— BEGIN Data extract —

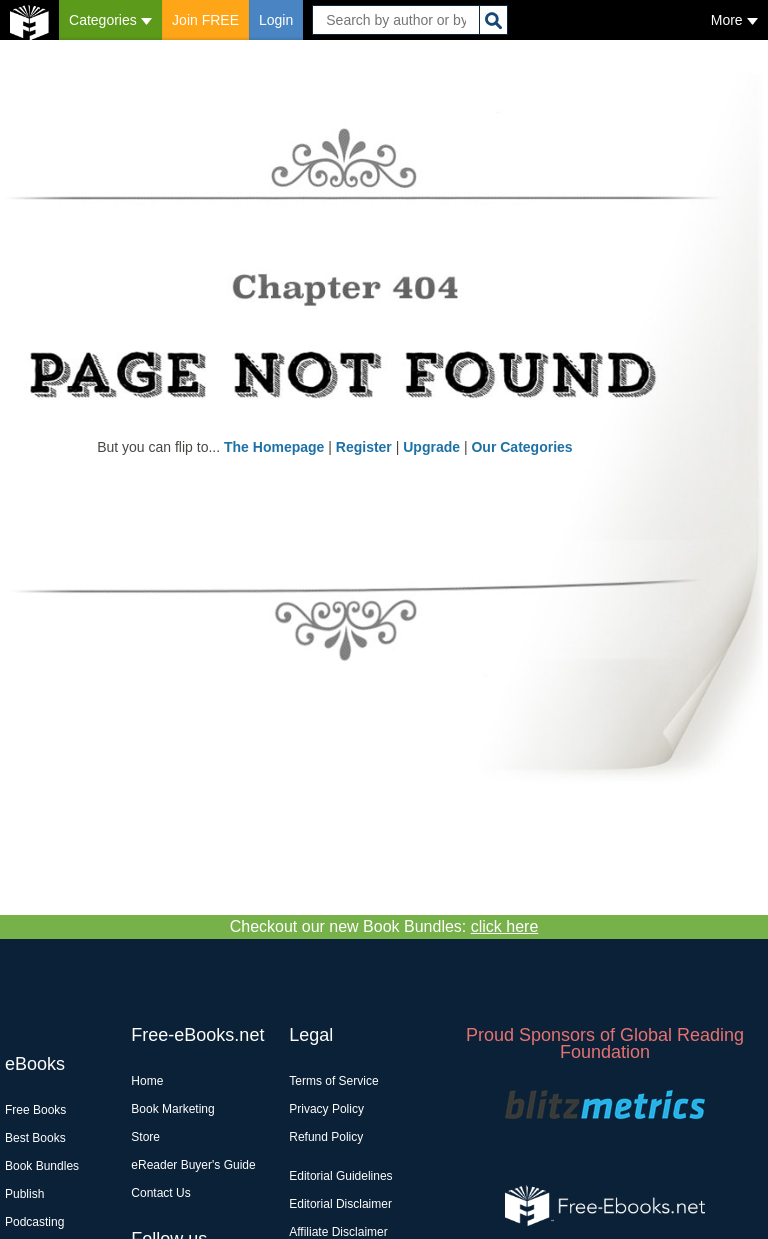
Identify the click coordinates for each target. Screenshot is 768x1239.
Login (276, 20)
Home (147, 1081)
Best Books (35, 1138)
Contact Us (160, 1193)
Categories (110, 20)
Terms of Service (333, 1081)
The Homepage (274, 447)
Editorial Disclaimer (340, 1204)
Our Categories (521, 447)
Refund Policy (326, 1137)
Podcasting (34, 1222)
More (734, 20)
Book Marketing (172, 1109)
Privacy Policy (326, 1109)
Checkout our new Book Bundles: (384, 926)
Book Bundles (42, 1166)
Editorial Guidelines (340, 1176)
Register (364, 447)
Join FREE (205, 20)
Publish (24, 1194)
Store (145, 1137)
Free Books (35, 1110)
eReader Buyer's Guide (193, 1165)
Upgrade (431, 447)
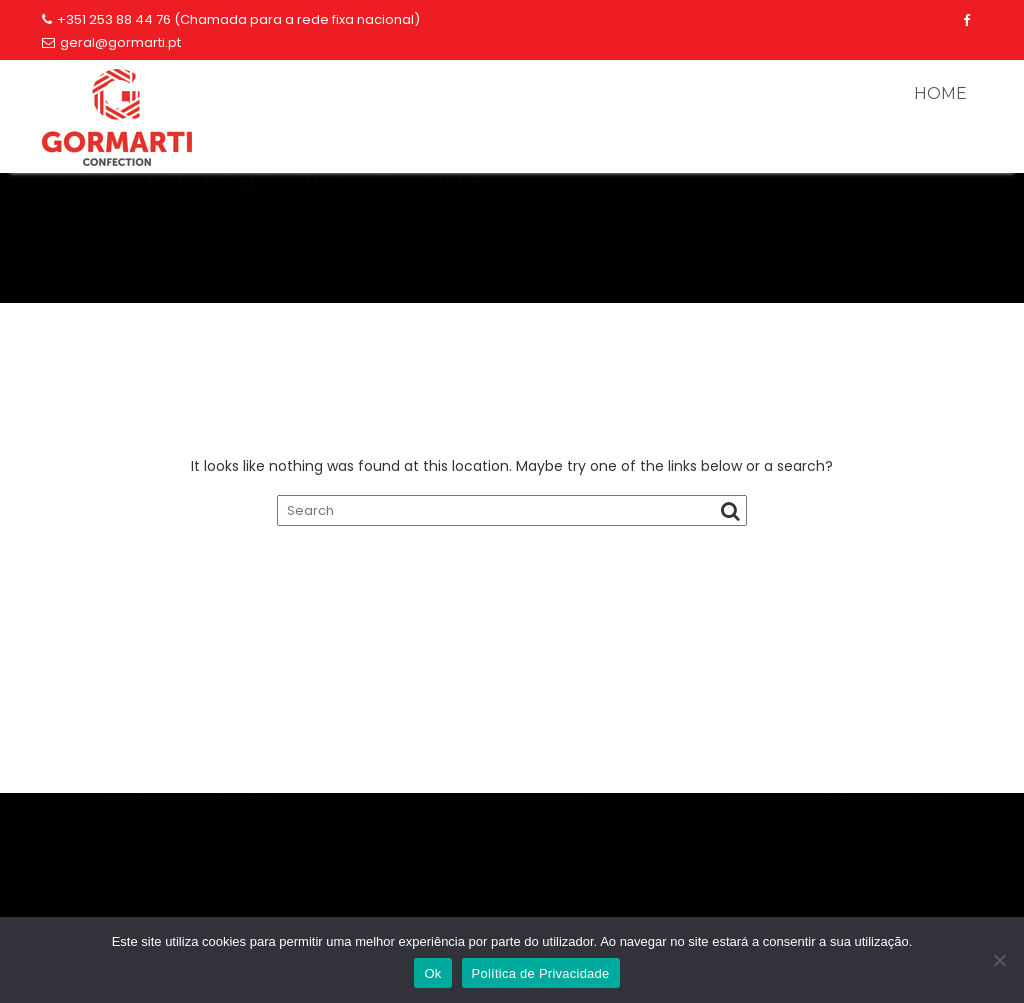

— END Data extract —

**What this task involves:** Rewrite all the entries with "Book Bundles" changed to "Book Collections" and everything else kept the same. Leave the pictures out.

**Complete output:**
Identify the click coordinates for each target. Screenshot is 768x1239.
Login (276, 20)
Home (147, 1081)
Best Books (35, 1138)
Contact Us (160, 1193)
Categories (110, 20)
Terms of Service (333, 1081)
The Homepage (274, 447)
Editorial Disclaimer (340, 1204)
Our Categories (521, 447)
Refund Policy (326, 1137)
Podcasting (34, 1222)
More (734, 20)
Book Marketing (172, 1109)
Privacy Policy (326, 1109)
Checkout our new Book Collections: (384, 926)
Book Collections (42, 1166)
Editorial Guidelines (340, 1176)
Register (364, 447)
Join FREE (205, 20)
Publish (24, 1194)
Store (145, 1137)
Free Books (35, 1110)
eReader Buyer's Guide (193, 1165)
Upgrade (431, 447)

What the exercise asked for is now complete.